*** Opening Data ***

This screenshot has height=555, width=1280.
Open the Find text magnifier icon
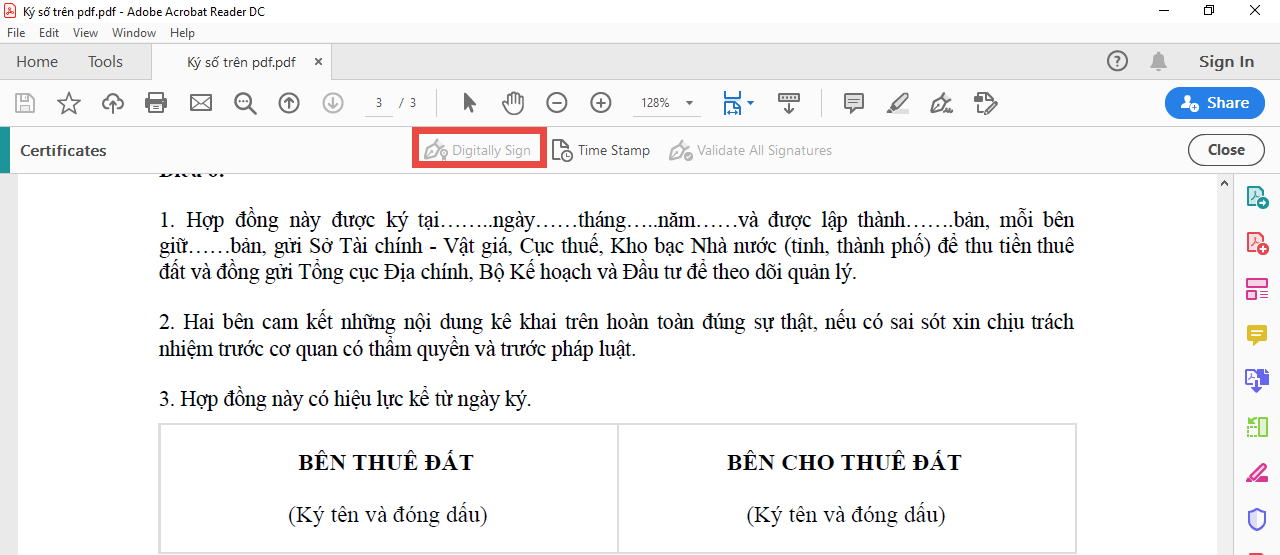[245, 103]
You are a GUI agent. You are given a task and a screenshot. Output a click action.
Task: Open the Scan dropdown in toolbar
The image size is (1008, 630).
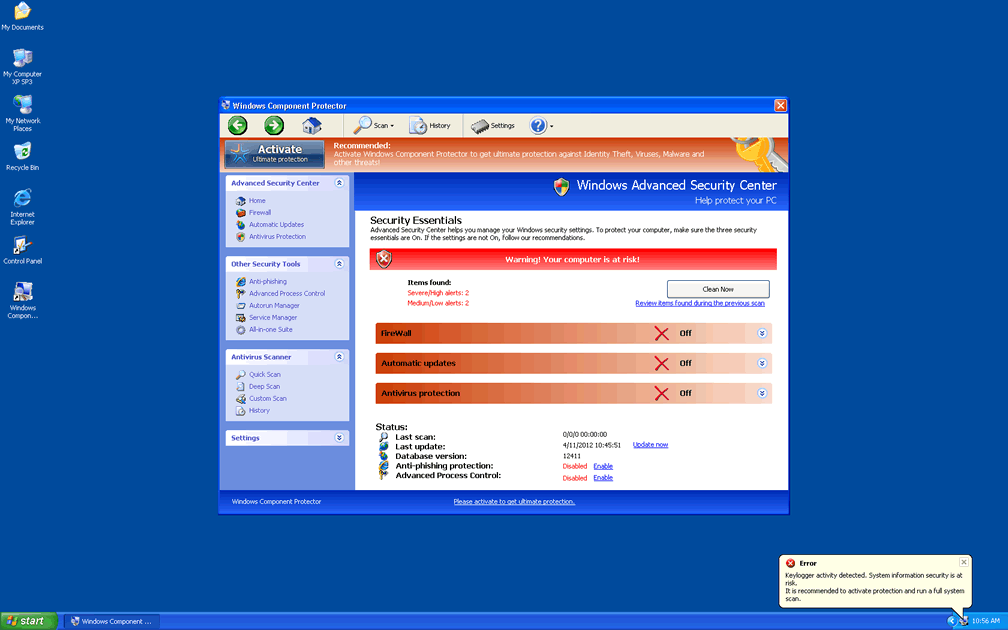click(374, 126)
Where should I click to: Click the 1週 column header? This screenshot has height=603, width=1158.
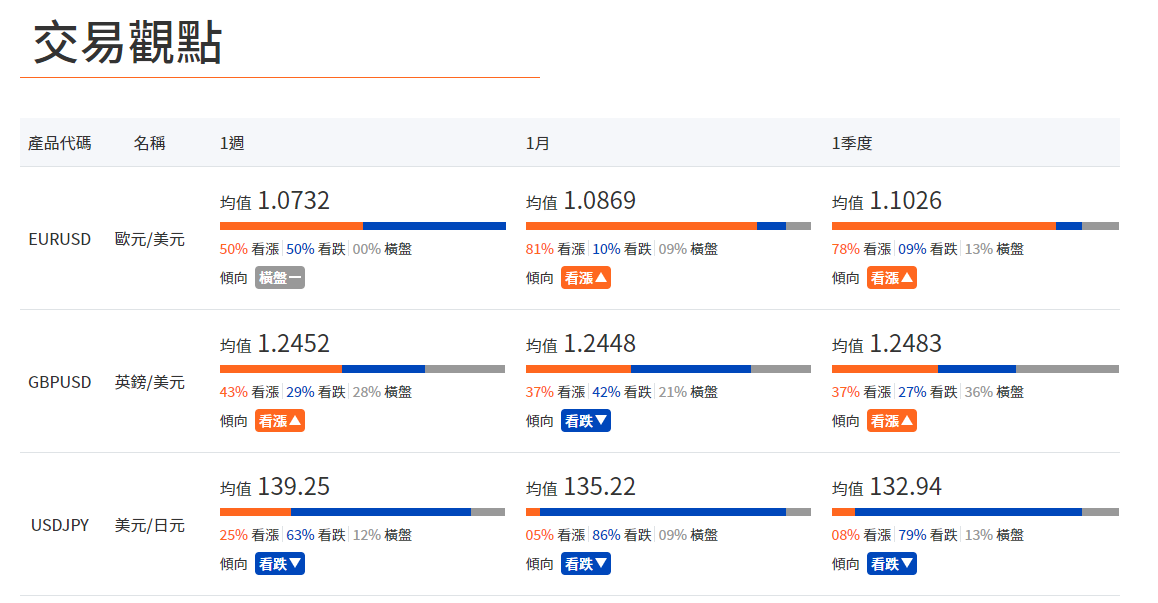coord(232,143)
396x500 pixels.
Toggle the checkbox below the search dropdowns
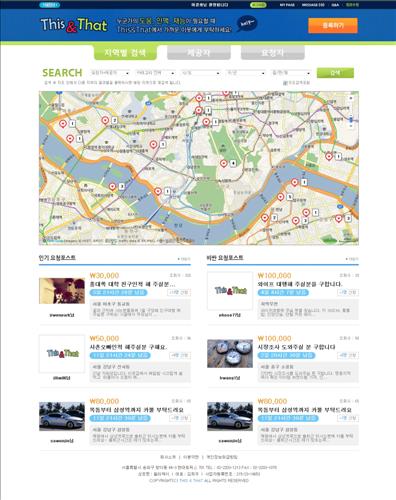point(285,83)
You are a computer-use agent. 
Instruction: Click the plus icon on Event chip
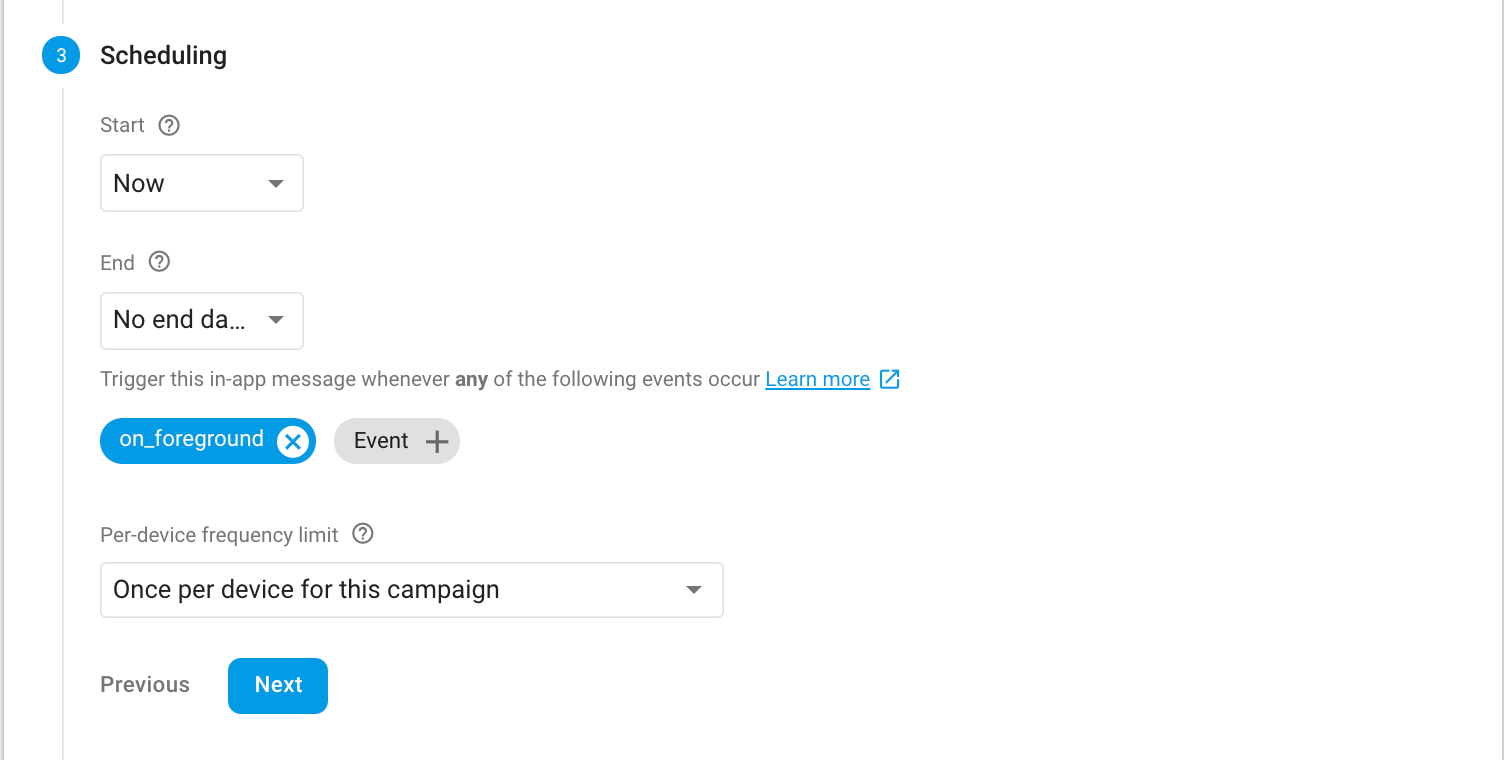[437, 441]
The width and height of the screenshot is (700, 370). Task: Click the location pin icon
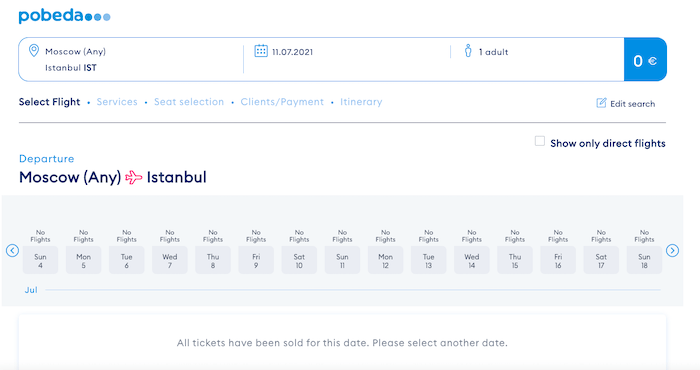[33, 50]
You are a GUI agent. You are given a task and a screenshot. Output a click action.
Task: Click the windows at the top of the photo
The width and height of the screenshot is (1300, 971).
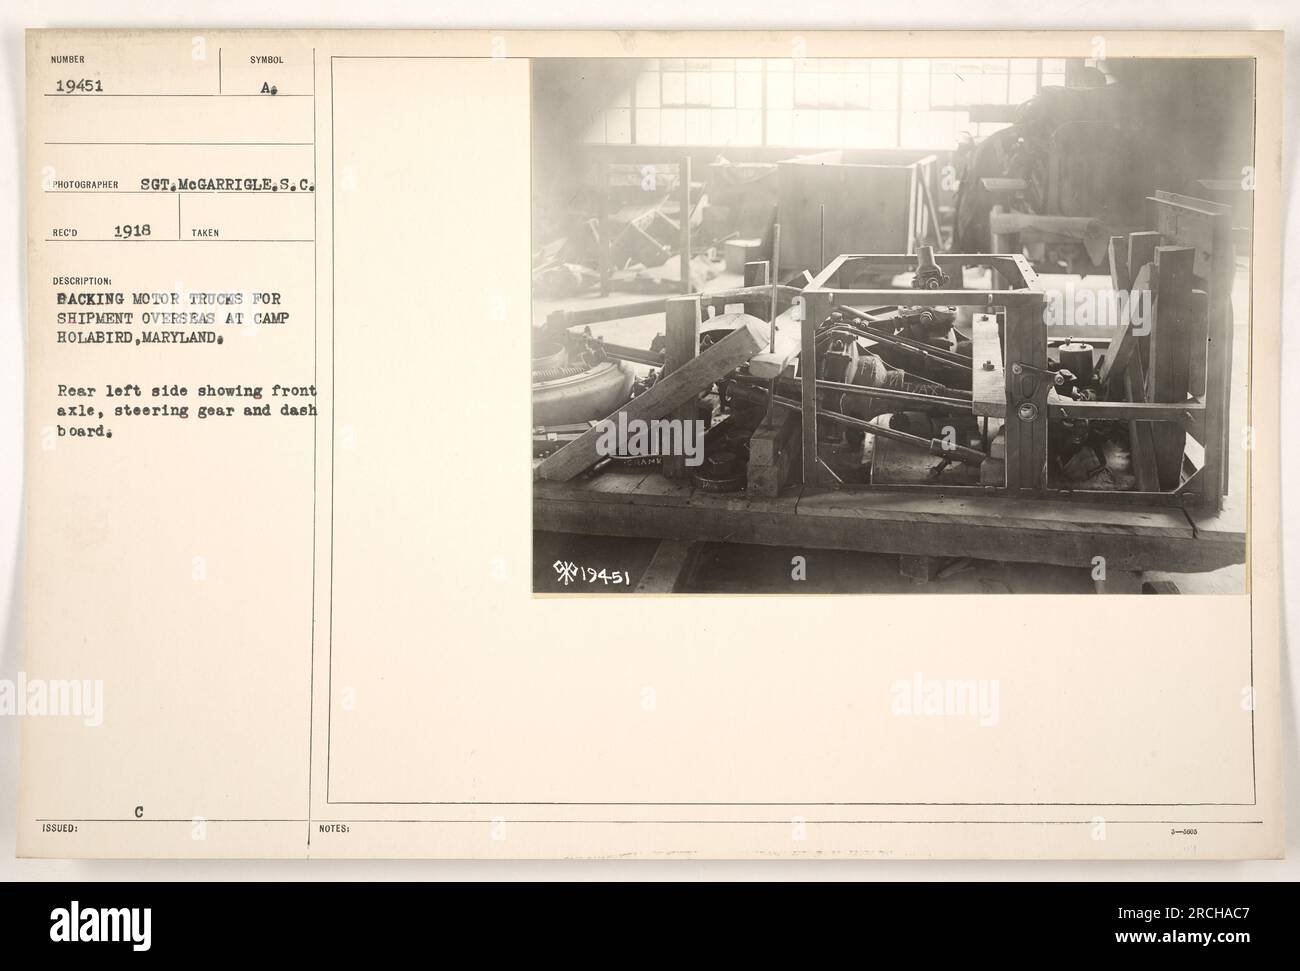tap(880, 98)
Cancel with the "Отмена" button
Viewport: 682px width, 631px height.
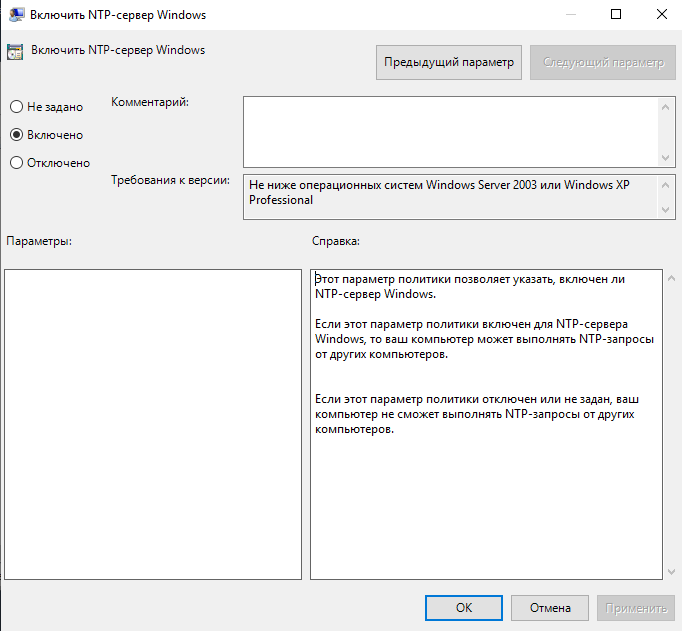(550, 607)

*** Closing Data ***

| Aim of the task |
Exclude images. Return the data above verbatim.

| Exercise answer |
This screenshot has height=555, width=1280.
Open the Find text magnifier icon
[245, 103]
You are a GUI agent. You are given a task and a screenshot. Output a click action.
Task: Open the Scan dropdown in toolbar
The image size is (1008, 630).
click(374, 126)
Where should I click to: Click the 1週 column header? This screenshot has height=603, width=1158.
coord(232,143)
396x500 pixels.
Toggle the checkbox below the search dropdowns
point(285,83)
You are a computer-use agent. 
Instruction: Click the plus icon on Event chip
[437, 441]
The width and height of the screenshot is (700, 370). Task: Click the location pin icon
[33, 50]
You are a GUI agent. You are given a task and a screenshot. Output a click action.
Task: Click the windows at the top of the photo
The width and height of the screenshot is (1300, 971).
tap(880, 98)
Cancel with the "Отмена" button
Viewport: 682px width, 631px height.
(550, 607)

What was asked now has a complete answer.